College of Medicine and Public Health, Flinders University, Adelaide, Australia.
Division of Medicine, Cardiac and Critical Care, Flinders Medical Centre, Adelaide, Australia.
Ann Noninvasive Electrocardiol. 2024 Nov;29(6):e70025. doi: 10.1111/anec.70025.
Forward prediction of atrial fibrillation (AF) termination is a challenging technical problem of increasing significance due to rising AF presentations to emergency departments worldwide. The ability to non-invasively predict which AF episodes will terminate has important implications in terms of clinical decision-making surrounding treatment and admission, with subsequent impacts on hospital capacity and the economic cost of AF hospitalizations.
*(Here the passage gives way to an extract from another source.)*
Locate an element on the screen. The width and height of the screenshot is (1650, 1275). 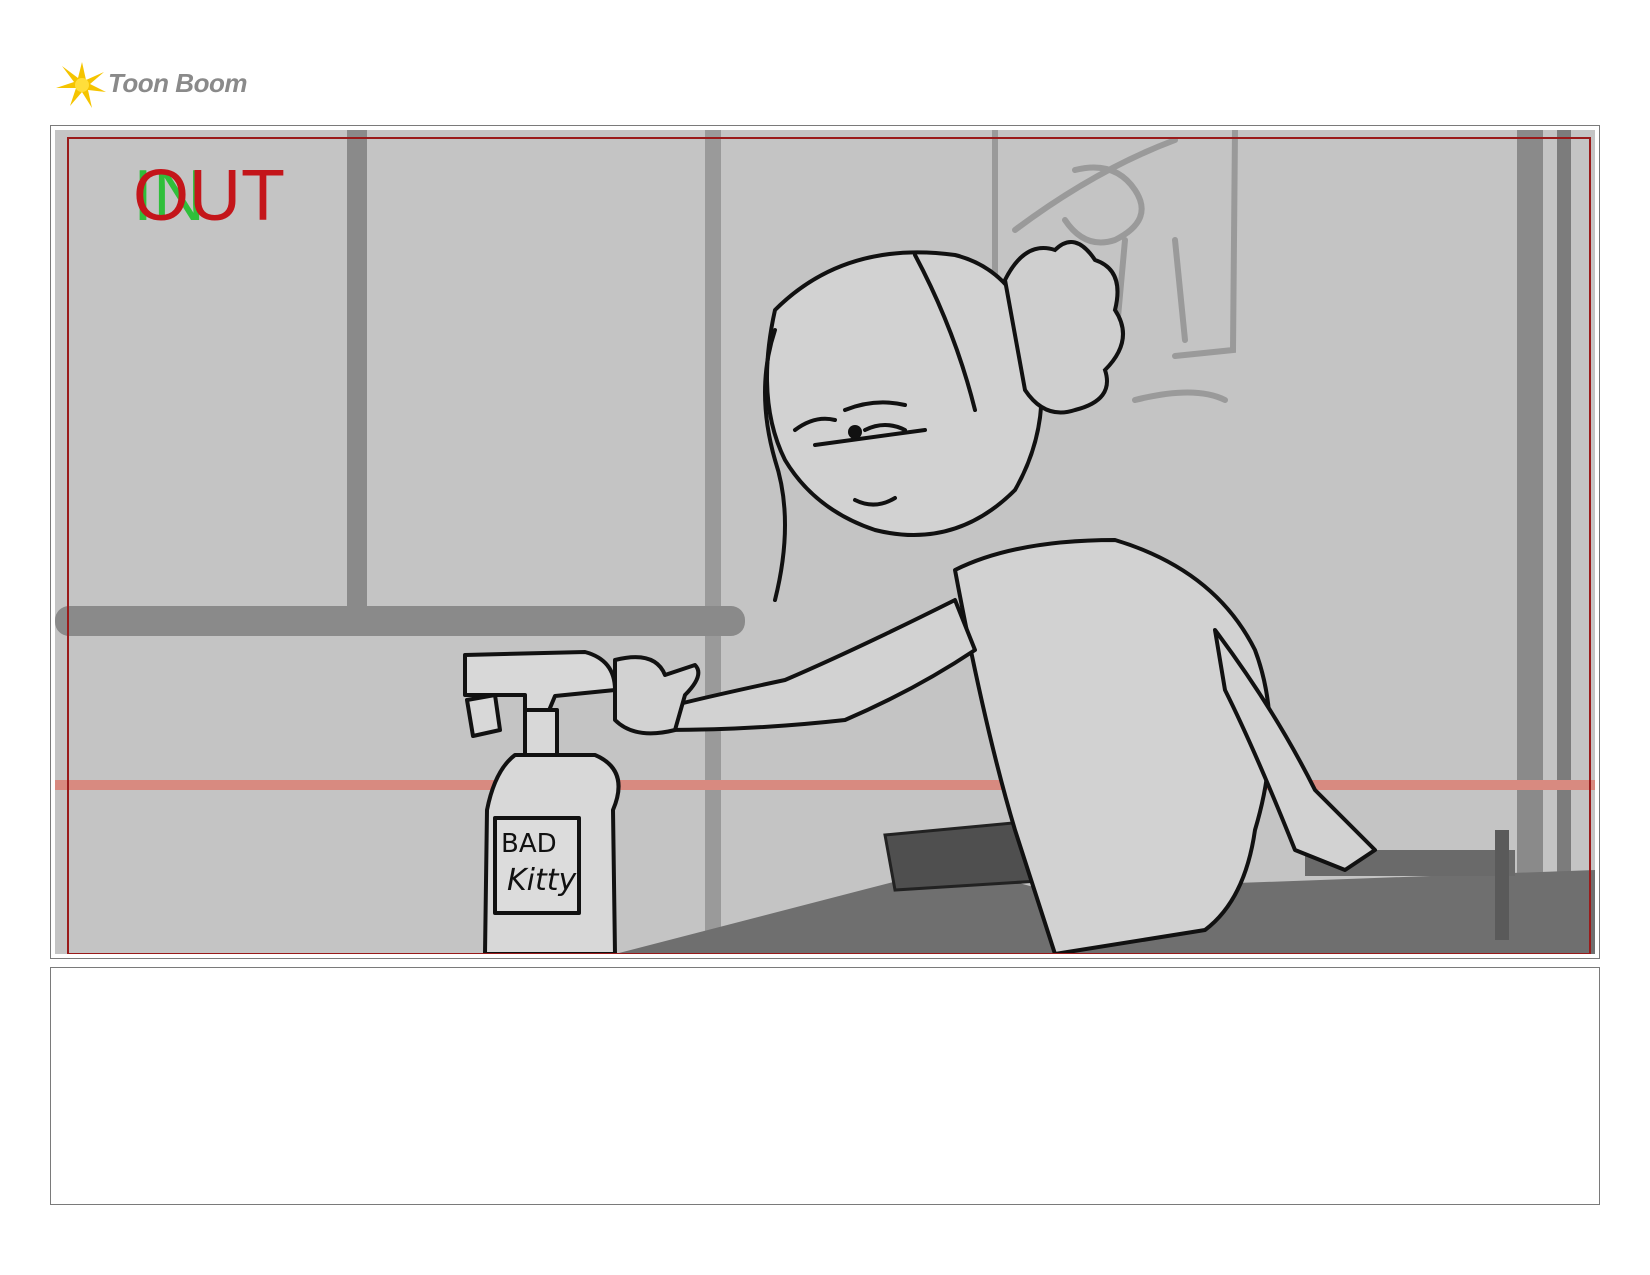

MEDLINE, EMCare, CINAHL, CENTRAL, and SCOPUS were searched on 29 July 2023 for articles where an attempt to predict AF termination was made using standard surface ECG recordings. The final review included 35 articles. Signal processing techniques fit into three broad categories including machine learning (n = 14), entropy analysis (n = 12), and time-frequency/frequency analysis (n = 9). Retrospectively processed ECG data was used in all studies with no prospective validation studies. Most studies (n = 33) utilized the same ECG database, which included recordings that either terminated within 1 min or continued for over 1 h. There was no significant difference in accuracy between groups (H(2) = 0.058, p-value = 0.971). Only one study assessed recordings earlier than several minutes preceding termination, achieving 92% accuracy using the central 10 s of paroxysmal episodes lasting up to 174.
No studies attempted to forward predict AF termination in real-time, representing an opportunity for novel prospective validation studies. Multiple signal processing techniques have proven accurate in predicting AF termination utilizing ECG recordings sourced from a database retrospectively.
由于全球范围内急诊科就诊的房颤 (AF) 患者增多,因此对房颤终止的前瞻性预测成为一个日益重要的技术难题。能够无创性预测哪些房颤发作将终止,这对于围绕治疗和入院的临床决策具有重要意义,继而会对医院容量和房颤住院的经济成本产生影响。
于 2023 年 7 月 29 日在 MEDLINE、EMCare、CINAHL、CENTRAL 和 SCOPUS 上检索了使用标准体表心电图记录尝试预测房颤终止的文章。最终的综述纳入了 35 篇文章。信号处理技术可分为三大类,包括机器学习 (n=14)、熵分析 (n=12) 和时频/频率分析 (n=9)。所有研究均使用回顾性处理的心电图数据,没有前瞻性验证研究。大多数研究 (n=33) 使用了相同的心电图数据库,其中包括在 1 分钟内终止或持续超过 1 小时的记录。组间的准确性没有显著差异 (H(2)=0.058,p 值=0.971)。只有一项研究评估了早于终止前几分钟的记录,使用持续时间长达 174 秒的阵发性发作的中央 10 秒记录,准确率达到 92%。
没有研究试图实时前瞻性预测房颤终止,这为新的前瞻性验证研究提供了机会。利用源自数据库的心电图记录,多种信号处理技术已被证明可准确预测房颤终止。